• **STATED EXERCISE A**
List the four rules that students follow when responding to the question focus, as given in the Question Formulation Technique text.
• **STATED EXERCISE B**
From the Question Formulation Technique text, reproduce word for word the passage starting at "Question Formulation Technique (QFT)Also" and ending at "answer any question.".

Question Formulation Technique (QFT)Also known as: questioning, jeopardy
Question Formulation Technique (QFT) is a step-by-step process designed to teach students how to ask questions. Educators present students with a focus for discussion and then students respond to the question focus using the following four rules:
1. Ask as many questions as you can.
2. Do not stop to judge, discuss, edit or answer any question.
3. Write down every question precisely as it is asked.
4. Turn every statement into a question.
After a set amount of time, students can then categorise questions as open or closed, prioritise questions, discuss next steps and reflect on what they have learned from the process.
Question Formulation Technique:
- helps educators to support student curiosity, ideation and engagement
- supports students' metacognitive skills and transference and recall of information
- strengthens students' interpersonal skills, including empathy.
Google G Suite
How to use with ICT
Most mobile devices are able to record audio, so rather than using a pen and paper for writing questions, students could record their questions. Doing this in small groups reinforces the need for one person to speak at a time. Once students are comfortable with the process, any collaborative document program can be used for group work. To use the technique with a whole class instead of small groups, use an online pin board such as Jamboard, or even a quick question prompt in an online learning platform.
You can project the rules on the board along with a timer. Once you reach the end of the process and have prioritised questions, collect them in a single document to be printed and shared with the class.

• **GIVEN MATERIAL**
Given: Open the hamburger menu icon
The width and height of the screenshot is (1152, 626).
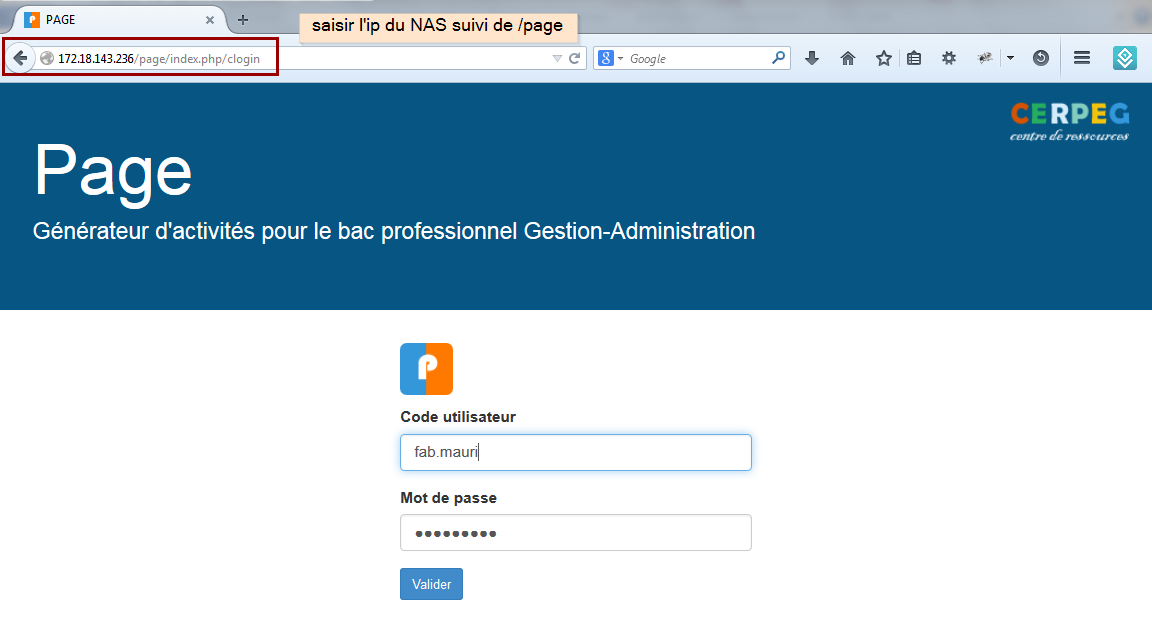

• **WRITTEN ANSWER A**
1. Ask as many questions as you can.
2. Do not stop to judge, discuss, edit or answer any question.
3. Write down every question precisely as it is asked.
4. Turn every statement into a question.

• **WRITTEN ANSWER B**
Question Formulation Technique (QFT)Also known as: questioning, jeopardy
Question Formulation Technique (QFT) is a step-by-step process designed to teach students how to ask questions. Educators present students with a focus for discussion and then students respond to the question focus using the following four rules:
1. Ask as many questions as you can.
2. Do not stop to judge, discuss, edit or answer any question.